People are go, go, go — you need to be pushy too or you might not get on the elevator. And once on board, they use the close button. More than once. Why wait the extra few seconds for the doors to close, if you can make them close now?
Speaking of buttons, this is another example of the ridiculous design excess of the W hotel. Maybe this arrangement of buttons made sense to someone at the time, and isn’t so hard to figure out… But when I come home late from dinner all tired out, I don’t want “not so hard to figure out”. It’s like this at each turn…

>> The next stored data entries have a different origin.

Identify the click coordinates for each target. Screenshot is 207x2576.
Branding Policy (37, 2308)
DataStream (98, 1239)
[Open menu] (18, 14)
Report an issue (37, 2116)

Work continues to go well; today we have simple box lunches together in the lunchroom. Outside the window is a bunch of open space to be developed, where the former Kai Tak airport was. We see that there’s a large fire burning and some firemen putting it out. Odd.
There are lots of obvious things that make Hong Kong different and special but like Jules Winnfield says, it’s the little things. Here are a few examples:
- Trailers full of thousands of bamboo poles, I don’t understand this until I turn the corner and see how they do construction scaffolding here. (!)
- Drivers slamming the automatic transmission into park whenever the taxi comes to rest.
- One of the ingredients in my fruit salad is corn.
- The slogan of the MTR (metro, tube, subway): “Caring for life’s journeys”; on the back of buses is written “longevity – serenity”.
Looking at a map of Hong Kong is kind of funny, because of the preponderance of colonial names. Sure, there are a lot of streets called Wing Lee, Po Wan, Wo Fun, and so on. But there are so many like Argyle Street, Queen’s Road, Elgin Street, Jubilee, Staunton, Robinson, Wellington, etc… And these English names are so much easier to communicate for us non-Cantonese speakers: destinations such as “Causeway Bay”, “Star Ferry”, or “W Hotel” are easily conveyed, but I still can’t say the place name “Tsim Sha Tsui” and be understood.
Took the Star Ferry to Central and the MTR to Causeway Bay (a colleague here suggested the destination). Very nice pedestrian district with lots of mixed shopping: glamourous fashion items and just around the corner a stand selling skewers of cooked things — the octopus I recognized, and I think the kidneys of some small animal, but little else. Pretty cool. A surprise awaits around every corner.
Oh wow, check out these service access panels on the side of a building: when they say “gas chamber” I hope they mean something very different from what the phrase conjures up for me…
Looking for dinner. Rice pizza? You’re kidding. I’ll pass. Ah, here we are! A likely-looking restaurant with no English in sight, other than a tiny footnote here or there, perfect. I go in, and between the English menu, pointing at other tables, and some English, I manage to order spicy salted squid, pan-fried greens, rice, and a (giant) bottle of Chinese beer. Great food. And you gotta love the atmosphere: people seated to my left are watching the horse races on TV with their meal, while on the other side of the restaurant they’re watching what looks like a mystical soap opera or something.
People are really paranoid about germs here: gauze masks (only a few wear them), sterilized handrails, regular disinfection of the elevators; maybe that’s how to live with the highest population density in the world. (Over 300,000 per square mile in Mong Kok!) But people will still reach into the communal plate with their chopsticks. Weird.
Then back on the MTR (that interchange at Central/Hong Kong is lo-o-ong) to the hotel, and into bed. Check on the typhoon, but the jury is still out. It’s the biggest storm in the area since 1990, but it isn’t clear exactly where it will reach the coast. I have a bit of an itchy cough, like I’m getting a cold. I hope not! Sleepy time. Got to wake up in the morning and get back to work.